The stretch wanted below opens at the line containing "Image resolution: width=900" and closes at the line containing "Choose Import from RDP file...". Please return it exactly, with no other lines.

################

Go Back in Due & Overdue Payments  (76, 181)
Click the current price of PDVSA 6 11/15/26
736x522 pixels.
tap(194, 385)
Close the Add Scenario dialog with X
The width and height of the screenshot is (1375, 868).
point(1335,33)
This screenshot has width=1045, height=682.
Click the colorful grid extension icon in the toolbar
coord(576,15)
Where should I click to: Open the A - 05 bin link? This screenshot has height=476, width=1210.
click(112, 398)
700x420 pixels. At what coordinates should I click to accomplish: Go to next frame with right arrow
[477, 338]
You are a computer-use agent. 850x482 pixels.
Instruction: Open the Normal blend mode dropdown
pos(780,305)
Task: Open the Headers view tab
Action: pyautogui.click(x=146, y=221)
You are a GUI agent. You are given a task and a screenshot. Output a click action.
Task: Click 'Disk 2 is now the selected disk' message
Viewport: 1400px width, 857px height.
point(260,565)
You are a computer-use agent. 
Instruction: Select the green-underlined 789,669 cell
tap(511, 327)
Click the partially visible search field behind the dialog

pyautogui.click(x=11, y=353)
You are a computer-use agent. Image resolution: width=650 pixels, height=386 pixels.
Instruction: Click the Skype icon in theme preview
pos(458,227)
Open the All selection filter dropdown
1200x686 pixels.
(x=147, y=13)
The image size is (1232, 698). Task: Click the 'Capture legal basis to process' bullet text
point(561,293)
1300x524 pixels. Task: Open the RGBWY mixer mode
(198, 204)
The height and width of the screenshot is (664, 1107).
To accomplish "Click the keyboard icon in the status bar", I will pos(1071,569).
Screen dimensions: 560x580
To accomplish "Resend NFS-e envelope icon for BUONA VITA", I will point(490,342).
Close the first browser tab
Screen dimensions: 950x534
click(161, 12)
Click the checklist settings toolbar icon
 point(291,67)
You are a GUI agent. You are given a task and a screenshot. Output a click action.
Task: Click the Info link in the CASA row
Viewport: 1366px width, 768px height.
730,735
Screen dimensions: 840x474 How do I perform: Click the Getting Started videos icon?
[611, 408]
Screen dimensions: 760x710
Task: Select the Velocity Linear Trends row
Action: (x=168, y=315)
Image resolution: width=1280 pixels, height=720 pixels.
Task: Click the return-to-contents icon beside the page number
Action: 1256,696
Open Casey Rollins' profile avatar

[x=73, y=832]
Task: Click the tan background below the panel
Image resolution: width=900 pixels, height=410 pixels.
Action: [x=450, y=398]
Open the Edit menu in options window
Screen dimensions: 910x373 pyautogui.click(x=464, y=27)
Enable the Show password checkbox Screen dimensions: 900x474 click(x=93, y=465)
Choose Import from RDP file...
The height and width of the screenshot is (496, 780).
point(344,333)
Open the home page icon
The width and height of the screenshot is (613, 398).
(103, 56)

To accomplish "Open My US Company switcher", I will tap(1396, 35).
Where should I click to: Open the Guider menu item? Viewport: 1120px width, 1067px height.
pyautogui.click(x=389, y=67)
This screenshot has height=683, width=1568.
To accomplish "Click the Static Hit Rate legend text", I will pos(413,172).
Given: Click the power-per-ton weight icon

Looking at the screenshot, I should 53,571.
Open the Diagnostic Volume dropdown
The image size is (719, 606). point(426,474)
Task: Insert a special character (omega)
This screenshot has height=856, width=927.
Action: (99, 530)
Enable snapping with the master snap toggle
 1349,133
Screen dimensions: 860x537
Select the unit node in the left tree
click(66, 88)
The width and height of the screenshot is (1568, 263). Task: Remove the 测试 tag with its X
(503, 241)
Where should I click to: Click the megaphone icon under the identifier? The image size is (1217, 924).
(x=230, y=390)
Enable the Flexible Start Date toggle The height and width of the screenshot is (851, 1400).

################

- _RESULT OF THE EXERCISE_
Image resolution: width=900 pixels, height=410 pixels.
Action: [x=450, y=398]
Open the Edit menu in options window
Screen dimensions: 910x373 pyautogui.click(x=464, y=27)
Enable the Show password checkbox Screen dimensions: 900x474 click(x=93, y=465)
Choose Import from RDP file...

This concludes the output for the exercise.